I don’t see how that could be done with named tuples readily.
I thought that @with_kw and @unpack worked with named tuples as well. Using a bit of code from the Parameters.jl site and expanding on it:
julia> using Parameters
julia> MyNT = @with_kw (x = 1, y = "foo", z = :(bar))
##NamedTuple_kw#263 (generic function with 2 methods)
julia> tupl1 = MyNT(x=2)
(x = 2, y = "foo", z = :bar)
julia> @unpack x=tupl1
(x = 2, y = "foo", z = :bar)
julia> x
2
In this case, you can use a mutable struct or, more likely, store arrays in the struct, and just calibrate the parameters that are defined in these arrays, that mutable anyway, even if the struct is not mutable (this would be the same for a named tuple containing an array):
I was reading here that immutable types have significant performance advantages and that using Setfield.jl to modify them has performance advantages compared to using mutables. Not sure whether those advantages hold when you store arrays in an immutable struct and then alter those arrays.

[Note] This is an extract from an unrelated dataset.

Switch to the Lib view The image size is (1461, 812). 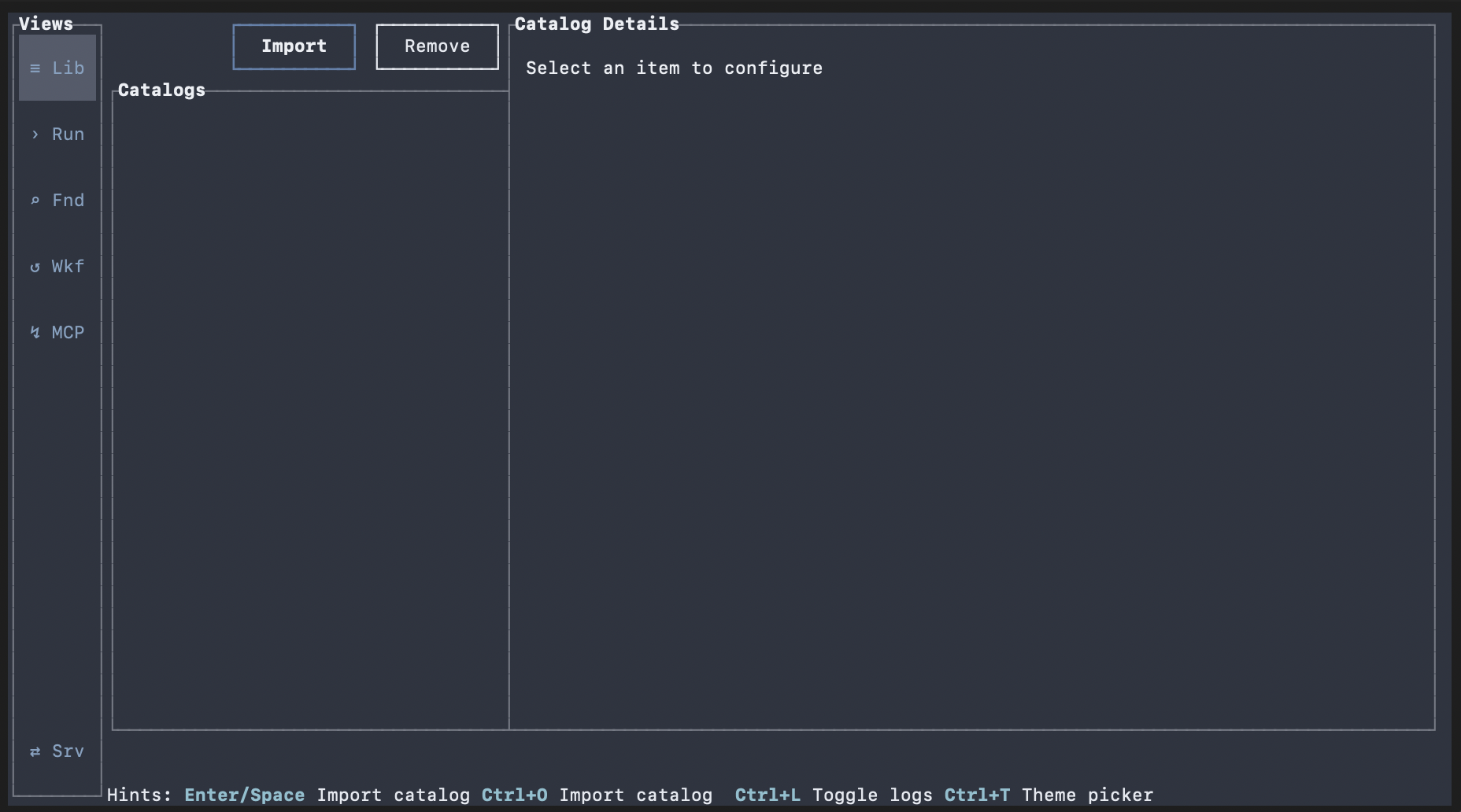pyautogui.click(x=68, y=68)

But that seems like more hoops to jump through than just using Setfield.jl, particularly since many of the elements in the parameters container would be of the form: alpha=0.5, beta=0.9, nk=50 , etc.
Right now I’m leaning a bit towards named tuples because of the fact that they are type inferred and I therefore would not need to explicitly set out the type of each parameter.